Akademik Veri Yönetim Sistemi
WOOD MATERIAL SCIENCE & ENGINEERING, 2026 (SCI-Expanded, Scopus)
Human reliability is central to process safety and operational performance in industrial manufacturing, where human failures raise risk and vulnerability. In human reliability analysis (HRA), the standardized plant analysis risk-human (SPAR-H) technique captures this by modeling how performance shaping factors (PSFs), organizational, human, and task conditions, affect human-error likelihood. Building on this PSF view, this study proposed an integrated multicriteria decision-support framework combining expert judgment, Pythagorean fuzzy (PF) decision-making, and cognitive modeling for risk-informed decisions. PSFs are identified through literature review and expert evaluation, then weighted with PF-SWARA to obtain robust importance values under uncertainty.

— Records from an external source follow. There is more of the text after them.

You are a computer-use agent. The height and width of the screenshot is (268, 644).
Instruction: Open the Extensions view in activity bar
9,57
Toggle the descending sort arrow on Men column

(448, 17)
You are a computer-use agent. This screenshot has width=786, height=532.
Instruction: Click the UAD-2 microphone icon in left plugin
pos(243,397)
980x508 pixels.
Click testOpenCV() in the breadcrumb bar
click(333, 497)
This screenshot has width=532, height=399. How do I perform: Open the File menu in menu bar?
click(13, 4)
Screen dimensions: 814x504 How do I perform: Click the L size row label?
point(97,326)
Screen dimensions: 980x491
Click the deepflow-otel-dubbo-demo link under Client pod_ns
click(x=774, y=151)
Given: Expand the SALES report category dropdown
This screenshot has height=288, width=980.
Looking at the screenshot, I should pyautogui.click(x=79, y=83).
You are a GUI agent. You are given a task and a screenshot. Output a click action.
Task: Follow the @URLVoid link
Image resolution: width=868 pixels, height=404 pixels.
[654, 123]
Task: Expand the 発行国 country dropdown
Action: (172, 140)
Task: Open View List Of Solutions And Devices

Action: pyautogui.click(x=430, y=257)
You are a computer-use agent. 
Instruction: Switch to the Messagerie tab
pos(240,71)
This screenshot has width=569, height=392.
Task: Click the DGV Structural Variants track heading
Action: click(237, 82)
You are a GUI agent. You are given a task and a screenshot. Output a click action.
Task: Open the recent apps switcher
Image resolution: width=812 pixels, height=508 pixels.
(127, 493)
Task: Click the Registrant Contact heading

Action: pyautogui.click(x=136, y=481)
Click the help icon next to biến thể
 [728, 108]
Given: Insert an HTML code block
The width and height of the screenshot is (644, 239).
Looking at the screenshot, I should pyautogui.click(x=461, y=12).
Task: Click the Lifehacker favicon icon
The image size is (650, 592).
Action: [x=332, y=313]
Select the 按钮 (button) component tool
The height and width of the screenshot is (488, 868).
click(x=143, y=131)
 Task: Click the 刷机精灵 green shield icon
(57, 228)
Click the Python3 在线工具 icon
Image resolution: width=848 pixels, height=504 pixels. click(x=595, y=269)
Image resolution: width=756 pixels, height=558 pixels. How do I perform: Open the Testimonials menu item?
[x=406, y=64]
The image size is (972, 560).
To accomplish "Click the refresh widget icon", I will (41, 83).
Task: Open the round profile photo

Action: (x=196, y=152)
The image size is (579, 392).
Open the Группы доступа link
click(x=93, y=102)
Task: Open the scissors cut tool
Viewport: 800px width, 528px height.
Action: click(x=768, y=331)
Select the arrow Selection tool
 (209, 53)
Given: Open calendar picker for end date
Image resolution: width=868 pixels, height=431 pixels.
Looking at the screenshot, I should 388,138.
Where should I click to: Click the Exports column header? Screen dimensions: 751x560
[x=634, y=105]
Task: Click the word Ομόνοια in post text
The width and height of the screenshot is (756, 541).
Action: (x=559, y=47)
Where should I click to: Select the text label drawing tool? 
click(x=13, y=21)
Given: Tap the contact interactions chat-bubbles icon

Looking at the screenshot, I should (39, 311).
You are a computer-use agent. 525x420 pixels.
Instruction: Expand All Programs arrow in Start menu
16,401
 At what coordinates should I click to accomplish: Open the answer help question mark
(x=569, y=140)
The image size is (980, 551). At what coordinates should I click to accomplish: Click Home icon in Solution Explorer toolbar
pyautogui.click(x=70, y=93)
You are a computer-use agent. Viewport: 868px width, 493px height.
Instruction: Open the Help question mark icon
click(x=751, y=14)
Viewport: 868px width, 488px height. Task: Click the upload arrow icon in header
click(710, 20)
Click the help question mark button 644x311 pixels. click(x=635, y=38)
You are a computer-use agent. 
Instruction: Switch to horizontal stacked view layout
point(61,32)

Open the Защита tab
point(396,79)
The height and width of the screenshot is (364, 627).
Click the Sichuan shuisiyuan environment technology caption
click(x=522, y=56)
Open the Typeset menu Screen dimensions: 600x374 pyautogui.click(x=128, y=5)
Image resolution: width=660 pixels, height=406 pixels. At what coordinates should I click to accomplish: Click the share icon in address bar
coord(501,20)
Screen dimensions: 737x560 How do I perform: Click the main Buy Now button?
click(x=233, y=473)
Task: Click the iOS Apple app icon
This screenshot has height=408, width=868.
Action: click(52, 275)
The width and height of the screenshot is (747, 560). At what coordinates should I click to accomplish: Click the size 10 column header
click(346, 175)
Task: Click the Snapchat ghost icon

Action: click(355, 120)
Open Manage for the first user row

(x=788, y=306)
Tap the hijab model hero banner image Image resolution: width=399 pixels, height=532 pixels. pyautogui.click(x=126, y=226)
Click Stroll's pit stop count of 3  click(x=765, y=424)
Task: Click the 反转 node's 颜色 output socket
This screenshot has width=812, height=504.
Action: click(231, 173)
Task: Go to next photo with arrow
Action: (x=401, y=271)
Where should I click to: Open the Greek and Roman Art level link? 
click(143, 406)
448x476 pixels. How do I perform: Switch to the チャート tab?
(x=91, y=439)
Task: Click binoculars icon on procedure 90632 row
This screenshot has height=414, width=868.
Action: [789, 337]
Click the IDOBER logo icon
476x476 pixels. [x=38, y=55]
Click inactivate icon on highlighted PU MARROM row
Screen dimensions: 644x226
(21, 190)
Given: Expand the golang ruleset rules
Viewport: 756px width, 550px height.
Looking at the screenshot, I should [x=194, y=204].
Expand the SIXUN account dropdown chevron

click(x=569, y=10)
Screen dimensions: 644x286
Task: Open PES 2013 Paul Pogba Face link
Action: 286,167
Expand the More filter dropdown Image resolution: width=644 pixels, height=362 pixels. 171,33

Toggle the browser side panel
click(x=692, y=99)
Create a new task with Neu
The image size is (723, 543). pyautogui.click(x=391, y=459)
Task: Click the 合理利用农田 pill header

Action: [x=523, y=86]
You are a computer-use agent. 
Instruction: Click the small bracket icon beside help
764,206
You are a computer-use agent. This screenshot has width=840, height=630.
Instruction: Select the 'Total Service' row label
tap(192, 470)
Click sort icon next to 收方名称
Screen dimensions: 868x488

Critical tasks are prioritized with an improved PF-EDAS (IPF-EDAS), which ranks tasks by deviation from a system-representative average risk level. This average is computed in a dependency-aware manner using a PF-based fuzzy cognitive map (P-FCM) that represents interdependence and feedback among PSFs and supports scenario analysis. The framework is demonstrated in a particleboard production process in the wood industry. Results identify key risk drivers, distinguish high-risk tasks, and support targeted mitigation planning. Sensitivity and comparative analyses confirm robust rankings and show better discrimination when PSF dependencies are explicitly modeled. The framework offers a structured, dynamic basis for prioritizing interventions and allocating safety resources across tasks.